A large slab of mass 5 kg lies on a smooth horizontal surface, with a block of mass 4 kg lying on the top of it; the coefficient of friction between the block and the slab is 0.25. If the block is pulled horizontally by a force of \(F = 6\) N, the work done by the force of friction on the slab between the instants \(t = 2\) s and \(t = 3\) s is
Show Hint
Always first check whether the blocks move together or separately by comparing applied force with maximum static friction. Then use work-energy methods.
Step 1: Understanding the Concept: Check if both move together. Maximum friction \(= \mu mg = 0.25\times4\times10 = 10\) N \(> F=6\) N, so they move as one.

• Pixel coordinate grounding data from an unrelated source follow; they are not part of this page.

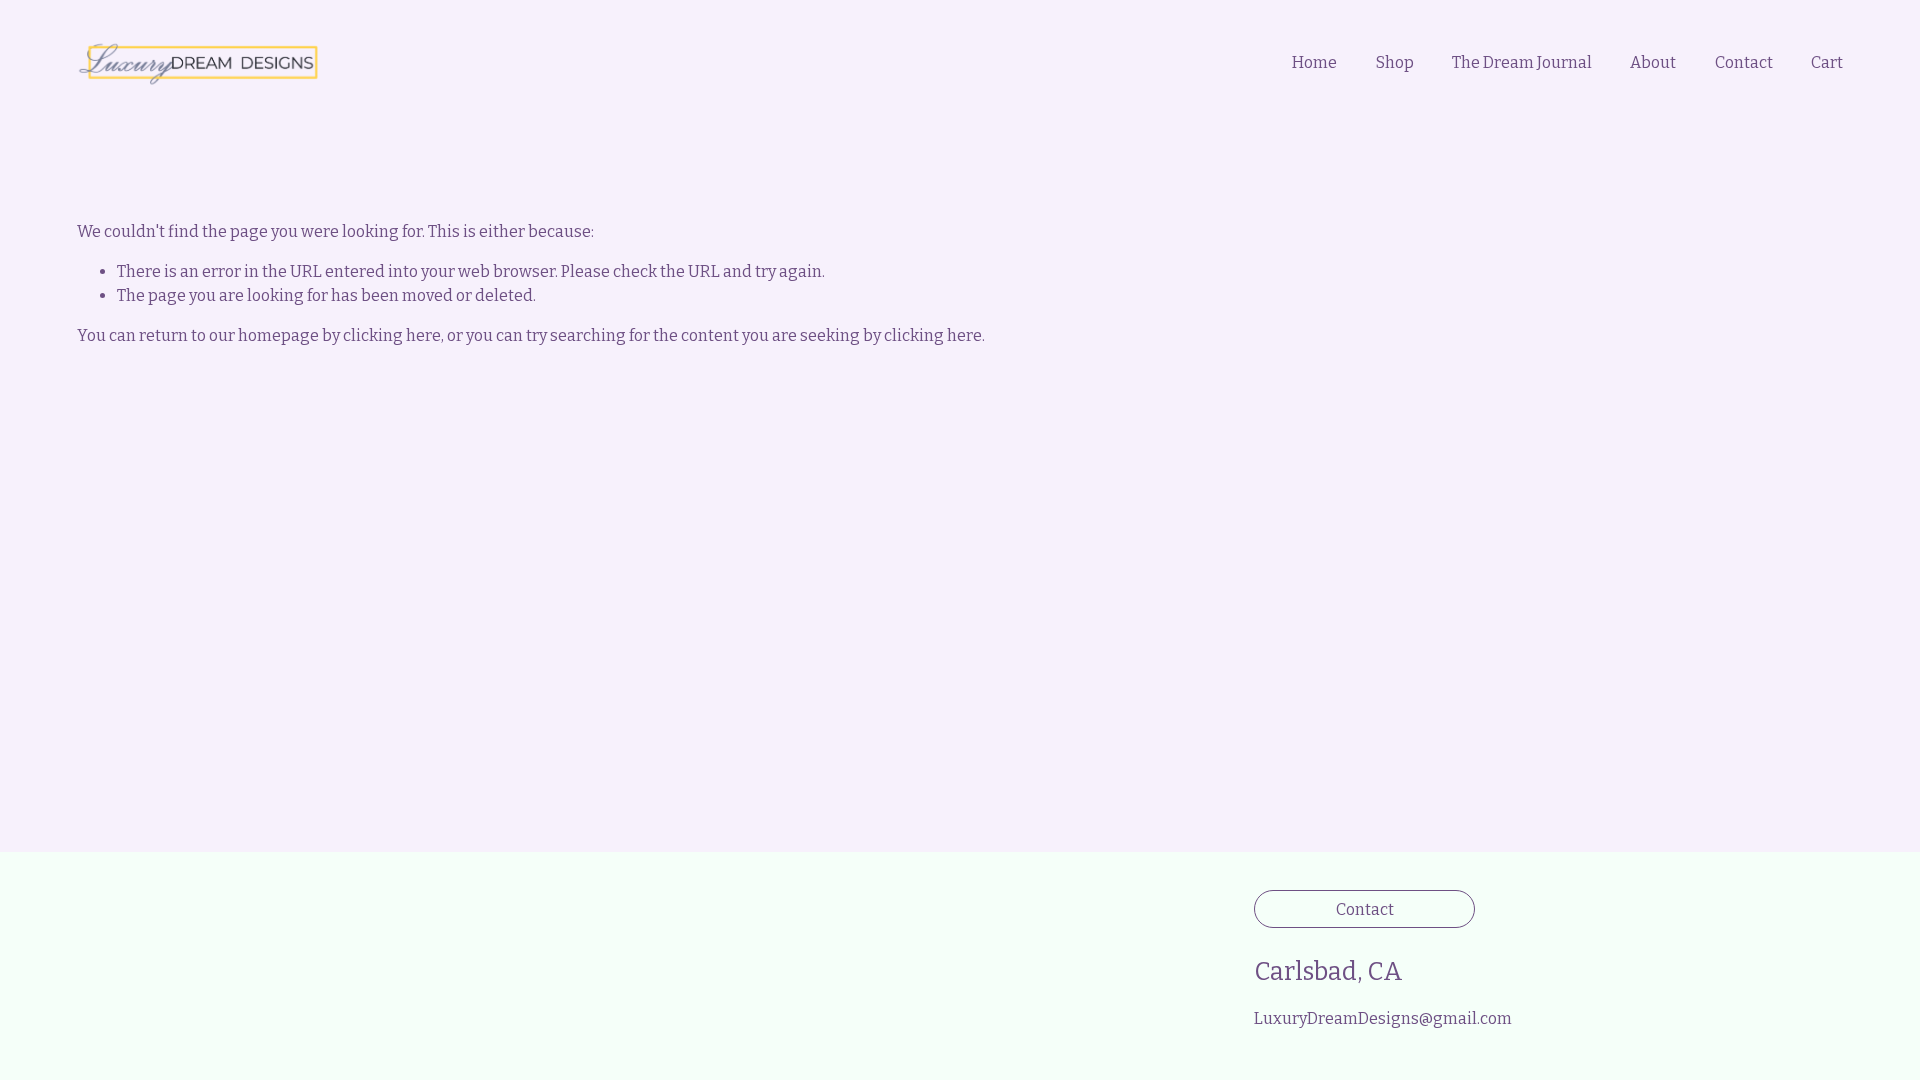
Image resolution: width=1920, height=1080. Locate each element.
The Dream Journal (1522, 62)
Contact (1744, 62)
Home (1314, 62)
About (1653, 62)
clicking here (392, 335)
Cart (1827, 62)
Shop (1395, 62)
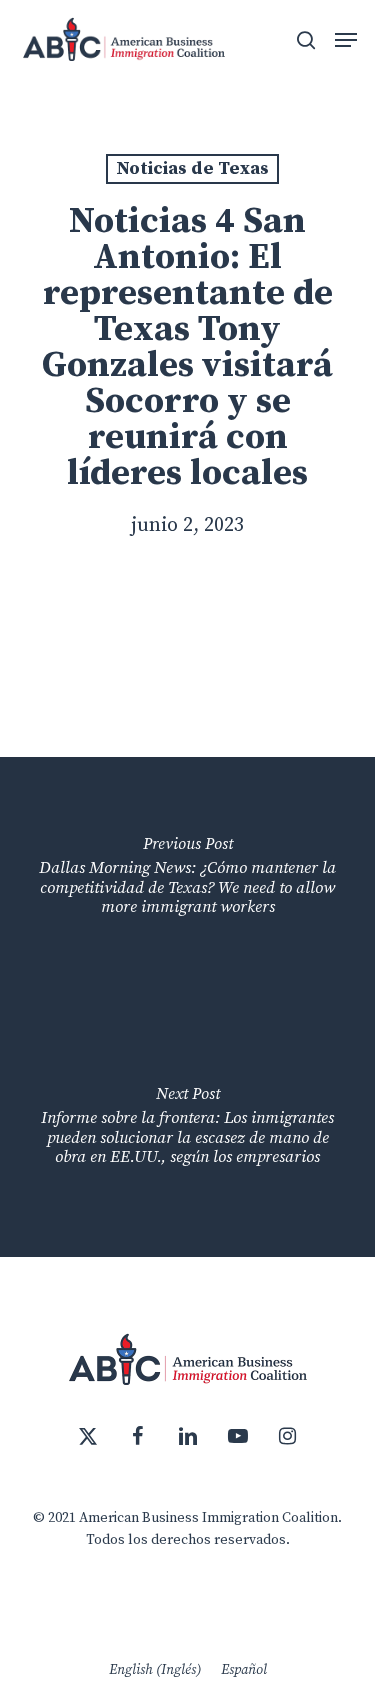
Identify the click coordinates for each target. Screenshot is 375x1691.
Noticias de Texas (192, 168)
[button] (346, 40)
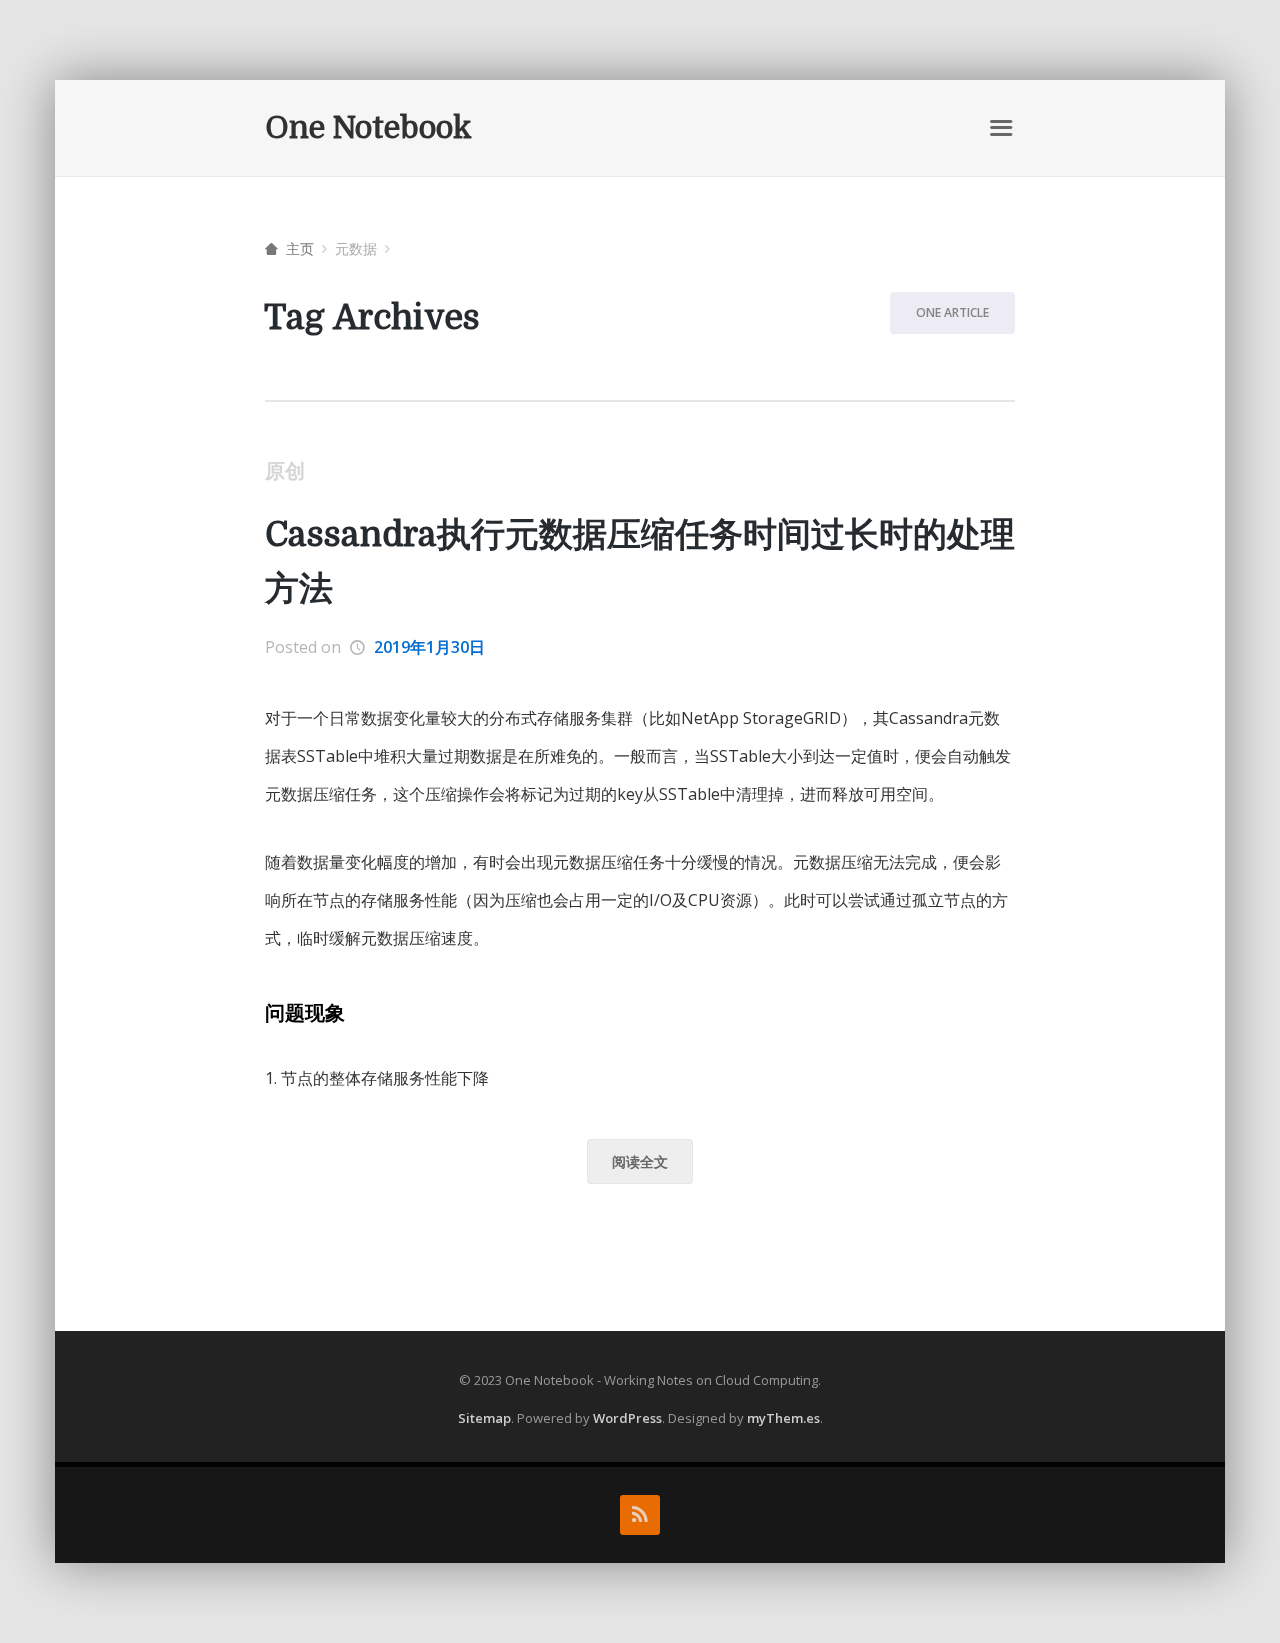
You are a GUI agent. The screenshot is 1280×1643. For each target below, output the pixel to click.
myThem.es (783, 1418)
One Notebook (368, 128)
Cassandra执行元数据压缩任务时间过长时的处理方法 (640, 561)
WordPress (627, 1418)
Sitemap (484, 1418)
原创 (285, 470)
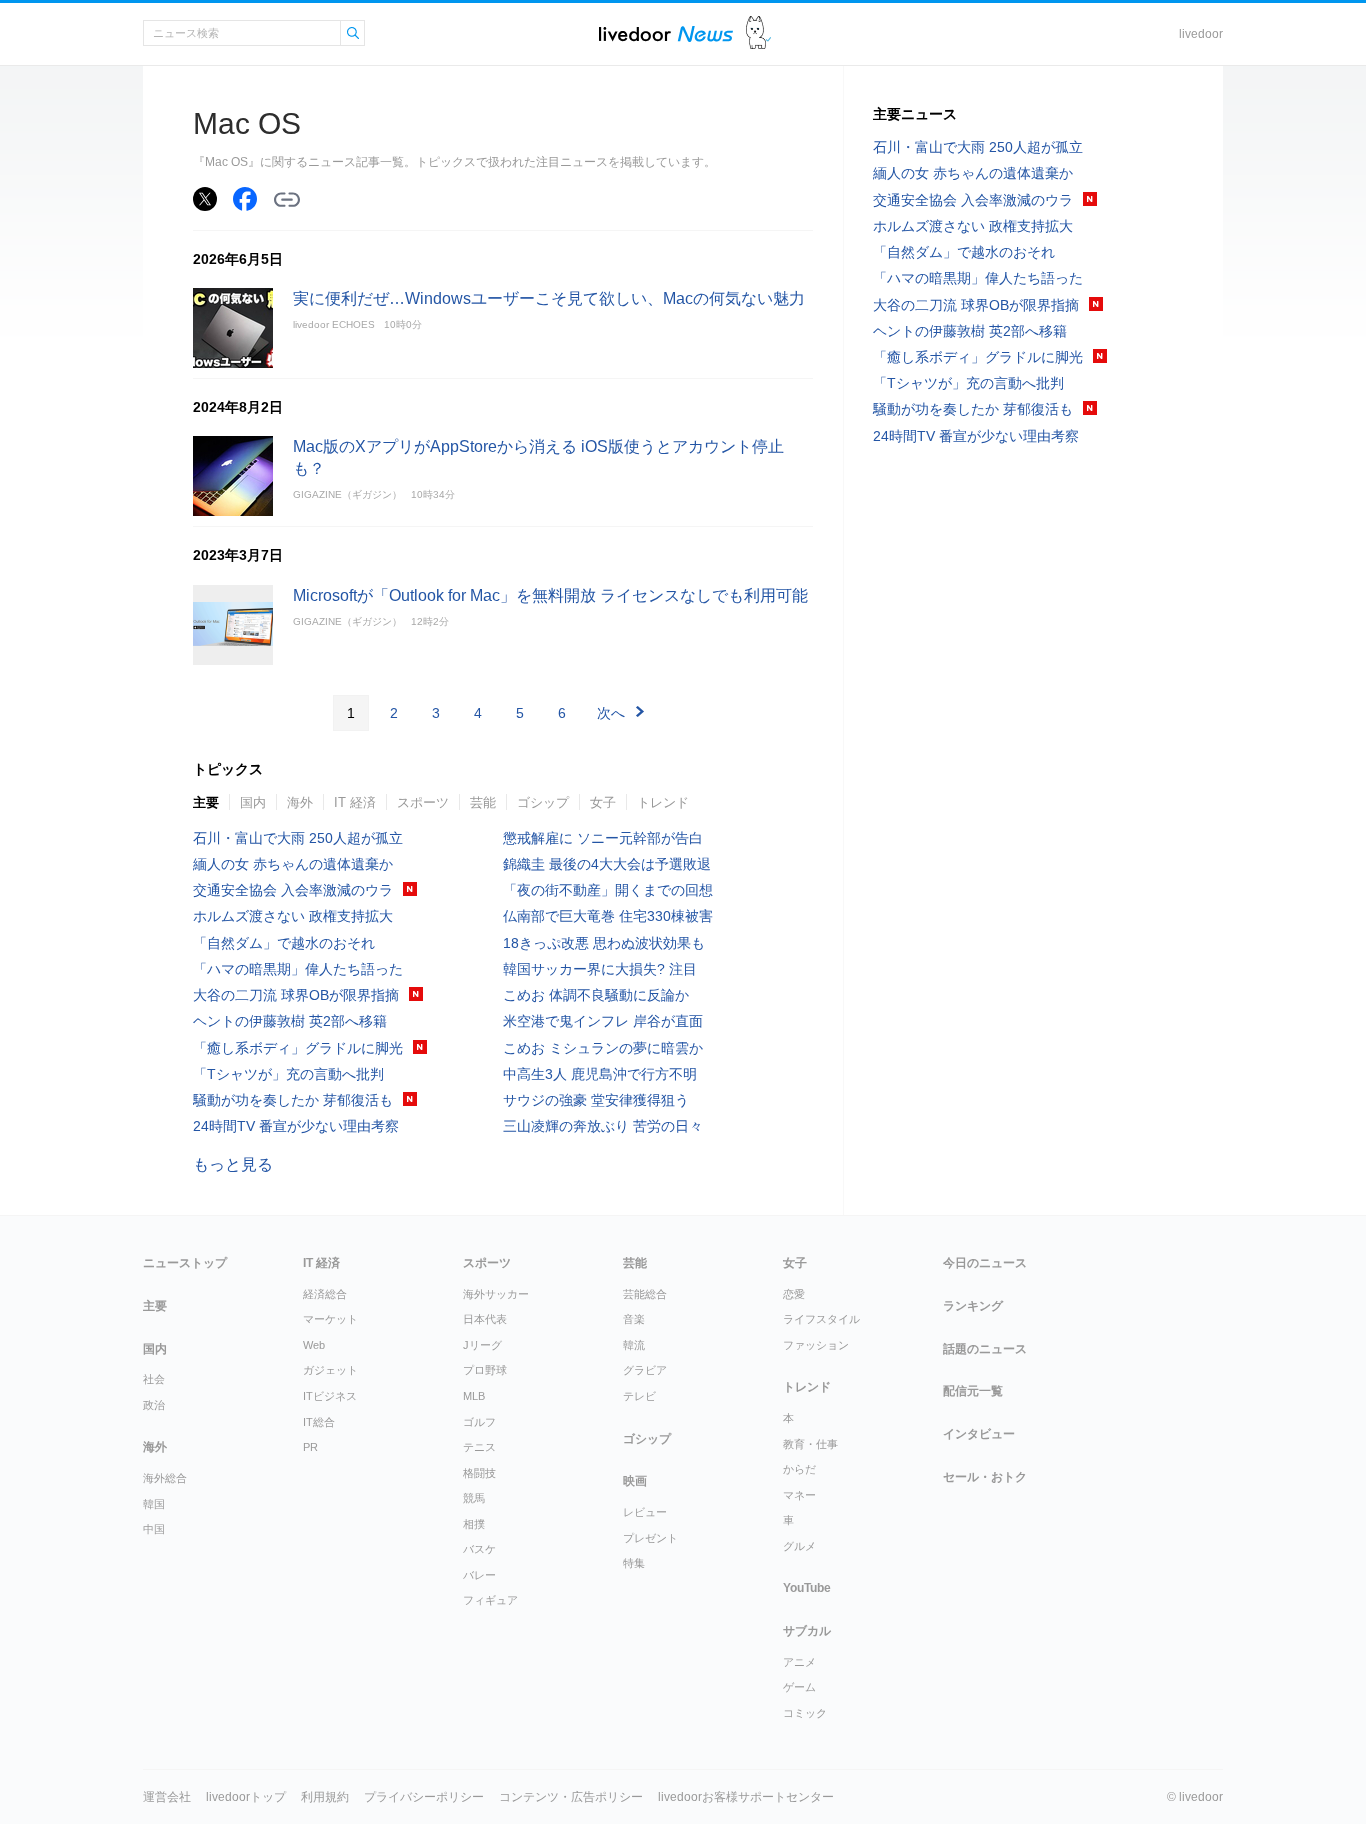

Step 2: Detailed Explanation: Combined acceleration: \(a = 6/9 = 2/3\) m/s\(^2\). Friction on slab: \(f = 5 \times a = 10/3\) N. Displacements: \(S(2) = \frac{1}{2}\times\frac{2}{3}\times4 = 4/3\) m; \(S(3) = \frac{1}{2}\times\frac{2}{3}\times9 = 3\) m. Displacement in interval: \(\Delta S = 3 - 4/3 = 5/3\) m. Work done by friction on slab: \[ W = f\,\Delta S = \frac{10}{3}\times\frac{5}{3} = \frac{50}{9} = 5.55 \text{ J} \]
Step 3: Final Answer: Work done by friction on slab \(= 5.55\) J.